Comme Clés à Anaïs

 

La rencontre d’Anaïs Moula Derkerwen et de Soana

« Bonjour, je ne vous dérange pas ? Ma démarche, pour inattendue qu’elle semble devrait susciter quelque intérêt chez la professionnelle que vous êtes. Le pressentiment d’une issue dramatique à la situation rencontrée chez un de mes visiteurs – je suis religieuse et à ce titre écoutante – me préoccupe. J’aimerais m’en entretenir avec vous et je souhaite que cette affaire reste strictement confidentielle.
– Vous avez ma parole et je ne déroge en rien à ce principe du secret quel que soit le motif qui pousse ou a poussé quelqu’un à contrevenir éventuellement aux règles de la société. Je ne suis ni juge ni procureur mais dans une démarche d’aide.
– Vos propos trouvent un écho en moi. Bien que je sois religieuse et je ne l’ai pas toujours été, je subordonne la règle à l’esprit. Pouvons-nous convenir d’un rendez-vous informel pour faire plus ample connaissance ? Je vous propose le jardin du grand séminaire pour nous retrouver. Mes recherches m’y conduisent régulièrement et nous pourrons nous y promener si la météo le permet avant de nous calfeutrer dans une salle de travail. Vous demanderez Anaïs Moula Derkerwen à l’accueil. »

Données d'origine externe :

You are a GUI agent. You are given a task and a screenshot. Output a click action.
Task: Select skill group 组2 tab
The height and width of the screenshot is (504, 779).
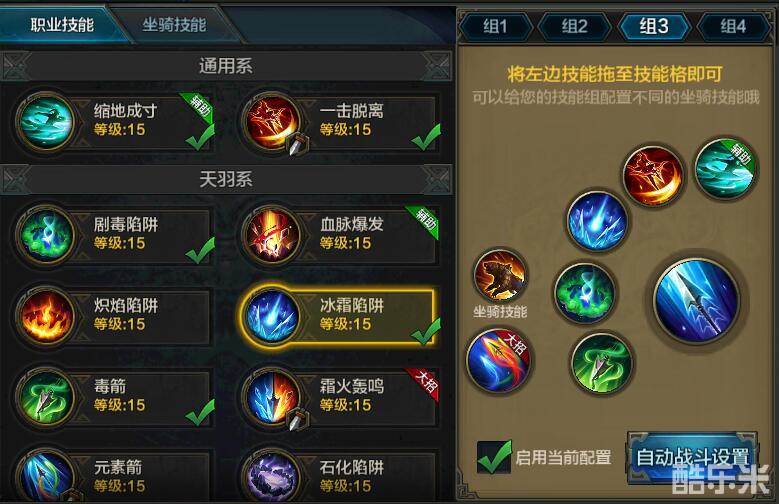pos(574,26)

« Chère Soana, je vous ai donné rendez-vous ici car notre vie s'y inscrit. Si ce jardin est riche, parfumé des essences les plus discrètes, les plus secrètes, les plus rares, il va faire éclore cet écrin précieux qui scintille en nous. Cette quête du Graal, nombre l’entreprennent sans jamais le trouver. Combien de passants attentifs y neutralisent les désagréments en se promenant ? En guettant leur propre senteur, leur propre bruissement, ils s’écoutent. Combien d'hommes sont partis cueillir les pommes d’or dans le jardin des Hespérides ? Combien se sont égarés sur des chaussées glissantes ou dévoyées ?

– Les parfums m’ont toujours attirée, ils me lient à cet univers que vous semblez bien connaître.
– Regardez-moi tous ces grands parcs édifiés selon des mesures géométriques. Ils représentent une rigidité. Combien de gens apprécient les plantations à la française. Ma foi, c'est très joli, sans discordance ni surprise, mais c'est lassant, c'est fatigant !
– Et les jardins anglais ?
– Plus romantiques, plus agréables, mais on finit par s'y perdre comme dans la brume londonienne. Notre jardin nous ressemble. C'est notre miroir qu'on expose sans le voir.
– On n'écoute jamais l'écho de son ego.
– La raison raisonnante, pour moi, déraisonne !  À moins qu'on ne suive cette intuition du cœur qui permette de faire chanter le cri de l'ego. Au fond de nous existe ce jardin, aussi minuscule, aussi invisible, aussi imprévisible soit-il, aussi microscopique qu'on puisse l'imaginer. Chacun doit le créer et trouver sa jouissance. C'est dans ce jardin, évoqué par Ronsard, que la rose s'éclôt et s'épanouit dans l'instant du matin. »

Nous nous isolons autour d’une table. Pour ce conciliabule, nous prenons un thé au jasmin, puis un peu plus tard un café sucré au miel. Anaïs évoque l’énigme des lettres anonymes. Un nouveau courrier vient de lui parvenir où monsieur N expose le partage du monde.

Thé au jasmin au jardin

« Anaïs, si vous me permettez de vous appeler par votre prénom, savez-vous que depuis mon adolescence j’ai la passion des noms, des prénoms, des lettres de façon générale. Cette orientation d’esprit me pousse à lire des langages très divers, sans les comprendre d’ailleurs, pour tenter de percevoir dans les signes l’emblème des signifiants, décrypter les hiéroglyphes en somme. De là à l’interprétation des signatures et des rêves, il n’y a qu’un pas vite franchi. Vous me parlez d’une personne qui vous demande de l’aide sans vouloir vous rencontrer. Cette personne envoie des lettres anonymes. Ce sont déjà des éléments à prendre en compte. Nous pouvons nous aventurer sur des champs encore inexplorés : la transmission de pensée. Parfois il m’est arrivé de tenter d’identifier une personne à travers son écriture. Plus elle est maquillée, plus elle est parlante selon moi. Deux illustres prédécesseurs m’ont ouvert le chemin : la psychanalyste Ania Teillard Mendelssohn et le limier Raphaël Schermann, engagé par les assurances pour démasquer les malfaiteurs, les escrocs.
– Pouvez-vous procéder à cette épreuve sur ma propre signature au pied levé ?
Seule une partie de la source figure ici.